## Saved data entries

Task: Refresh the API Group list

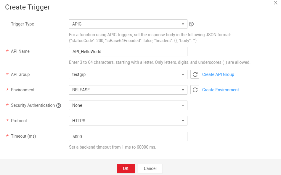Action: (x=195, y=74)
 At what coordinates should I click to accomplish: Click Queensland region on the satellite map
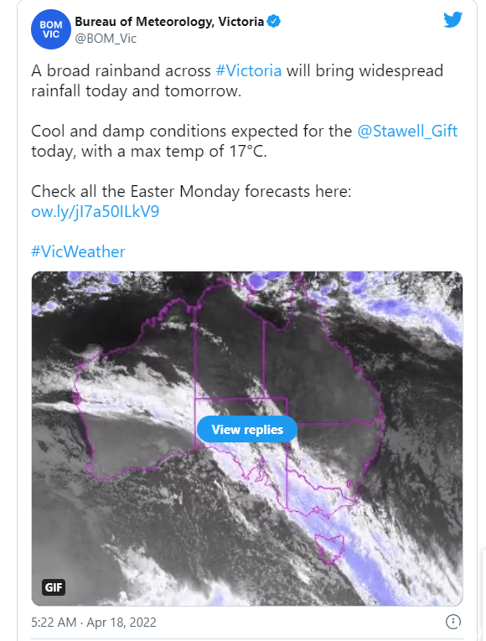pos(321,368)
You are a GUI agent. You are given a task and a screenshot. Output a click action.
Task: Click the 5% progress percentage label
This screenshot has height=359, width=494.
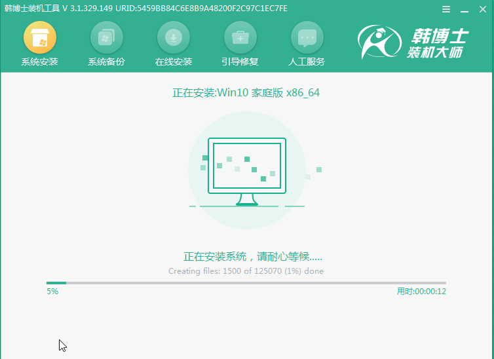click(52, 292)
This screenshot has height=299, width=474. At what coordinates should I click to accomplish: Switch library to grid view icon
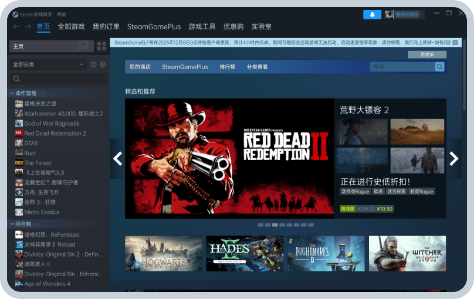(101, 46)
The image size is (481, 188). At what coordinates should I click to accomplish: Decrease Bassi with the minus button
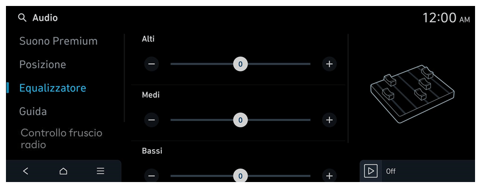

* * *

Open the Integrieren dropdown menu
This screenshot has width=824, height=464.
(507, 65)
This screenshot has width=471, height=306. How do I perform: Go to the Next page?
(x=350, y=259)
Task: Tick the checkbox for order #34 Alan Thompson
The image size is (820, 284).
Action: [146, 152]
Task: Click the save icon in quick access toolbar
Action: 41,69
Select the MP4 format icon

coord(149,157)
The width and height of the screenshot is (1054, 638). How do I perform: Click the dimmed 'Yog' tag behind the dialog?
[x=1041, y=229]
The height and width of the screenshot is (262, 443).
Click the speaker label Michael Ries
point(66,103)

## EXERCISE DETAILS
The lines above from the line with "At what coordinates should I click to accomplish: Click" through the line with "The image size is (481, 188)." are to be given again word for word, with no pictures among them.

## RESPONSE
 At what coordinates should I click to accomplish: Click Queensland region on the satellite map
pos(321,368)
You are a GUI agent. You are given a task and a screenshot. Output a click action.
Task: Click the 5% progress percentage label
This screenshot has height=359, width=494.
click(52, 292)
This screenshot has height=299, width=474. At what coordinates should I click to accomplish: Switch library to grid view icon
(101, 46)
The image size is (481, 188). At what coordinates should I click to accomplish: Decrease Bassi with the minus button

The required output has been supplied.